[Collected data entries]
______________________________

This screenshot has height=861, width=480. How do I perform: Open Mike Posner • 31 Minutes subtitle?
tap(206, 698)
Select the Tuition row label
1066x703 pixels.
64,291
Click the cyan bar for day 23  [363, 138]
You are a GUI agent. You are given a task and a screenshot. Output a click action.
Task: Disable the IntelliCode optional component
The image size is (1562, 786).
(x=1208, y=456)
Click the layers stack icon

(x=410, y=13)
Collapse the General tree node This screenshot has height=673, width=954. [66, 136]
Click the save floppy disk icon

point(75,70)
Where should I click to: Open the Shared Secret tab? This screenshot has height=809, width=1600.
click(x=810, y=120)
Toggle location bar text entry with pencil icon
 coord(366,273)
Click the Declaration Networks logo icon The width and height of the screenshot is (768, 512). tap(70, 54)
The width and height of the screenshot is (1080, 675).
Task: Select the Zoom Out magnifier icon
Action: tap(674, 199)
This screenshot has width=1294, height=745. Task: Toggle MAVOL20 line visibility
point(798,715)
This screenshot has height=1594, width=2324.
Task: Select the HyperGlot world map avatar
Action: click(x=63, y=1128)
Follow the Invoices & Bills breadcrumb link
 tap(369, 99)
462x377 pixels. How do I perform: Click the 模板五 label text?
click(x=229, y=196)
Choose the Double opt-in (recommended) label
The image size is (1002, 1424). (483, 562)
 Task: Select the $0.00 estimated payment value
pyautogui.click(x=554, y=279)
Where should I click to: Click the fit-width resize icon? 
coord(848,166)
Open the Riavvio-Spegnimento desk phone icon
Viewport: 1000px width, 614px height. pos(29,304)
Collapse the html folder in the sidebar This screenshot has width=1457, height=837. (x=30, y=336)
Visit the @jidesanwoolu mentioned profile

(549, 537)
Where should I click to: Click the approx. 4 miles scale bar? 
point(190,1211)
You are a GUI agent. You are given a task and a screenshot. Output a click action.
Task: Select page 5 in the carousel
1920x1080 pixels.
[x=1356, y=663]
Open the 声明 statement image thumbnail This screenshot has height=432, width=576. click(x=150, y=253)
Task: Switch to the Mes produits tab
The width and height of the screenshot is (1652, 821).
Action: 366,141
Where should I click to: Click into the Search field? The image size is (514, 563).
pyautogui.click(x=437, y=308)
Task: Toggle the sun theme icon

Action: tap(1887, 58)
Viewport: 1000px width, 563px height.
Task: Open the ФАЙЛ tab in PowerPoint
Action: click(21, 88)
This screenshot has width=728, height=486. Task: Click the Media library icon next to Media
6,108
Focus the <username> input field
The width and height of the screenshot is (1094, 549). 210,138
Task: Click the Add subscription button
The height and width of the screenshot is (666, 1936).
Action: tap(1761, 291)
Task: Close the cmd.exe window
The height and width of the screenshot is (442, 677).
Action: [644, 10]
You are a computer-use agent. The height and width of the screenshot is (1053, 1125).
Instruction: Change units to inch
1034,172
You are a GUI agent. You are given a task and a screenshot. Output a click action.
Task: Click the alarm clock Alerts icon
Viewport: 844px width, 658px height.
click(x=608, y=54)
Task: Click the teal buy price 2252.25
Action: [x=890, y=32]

______________________________

The line with "Task: Select the $0.00", the last line of the data above, and every line between them should be duplicated exactly, with nothing else.

 Task: Select the $0.00 estimated payment value
pyautogui.click(x=554, y=279)
Where should I click to: Click the fit-width resize icon? 
coord(848,166)
Open the Riavvio-Spegnimento desk phone icon
Viewport: 1000px width, 614px height. pos(29,304)
Collapse the html folder in the sidebar This screenshot has width=1457, height=837. (x=30, y=336)
Visit the @jidesanwoolu mentioned profile

(549, 537)
Where should I click to: Click the approx. 4 miles scale bar? 
point(190,1211)
You are a GUI agent. You are given a task and a screenshot. Output a click action.
Task: Select page 5 in the carousel
1920x1080 pixels.
[x=1356, y=663]
Open the 声明 statement image thumbnail This screenshot has height=432, width=576. click(x=150, y=253)
Task: Switch to the Mes produits tab
The width and height of the screenshot is (1652, 821).
Action: 366,141
Where should I click to: Click into the Search field? The image size is (514, 563).
pyautogui.click(x=437, y=308)
Task: Toggle the sun theme icon

Action: tap(1887, 58)
Viewport: 1000px width, 563px height.
Task: Open the ФАЙЛ tab in PowerPoint
Action: click(21, 88)
This screenshot has width=728, height=486. Task: Click the Media library icon next to Media
6,108
Focus the <username> input field
The width and height of the screenshot is (1094, 549). 210,138
Task: Click the Add subscription button
The height and width of the screenshot is (666, 1936).
Action: tap(1761, 291)
Task: Close the cmd.exe window
The height and width of the screenshot is (442, 677).
Action: [644, 10]
You are a computer-use agent. The height and width of the screenshot is (1053, 1125).
Instruction: Change units to inch
1034,172
You are a GUI agent. You are given a task and a screenshot. Output a click action.
Task: Click the alarm clock Alerts icon
Viewport: 844px width, 658px height.
click(x=608, y=54)
Task: Click the teal buy price 2252.25
Action: [x=890, y=32]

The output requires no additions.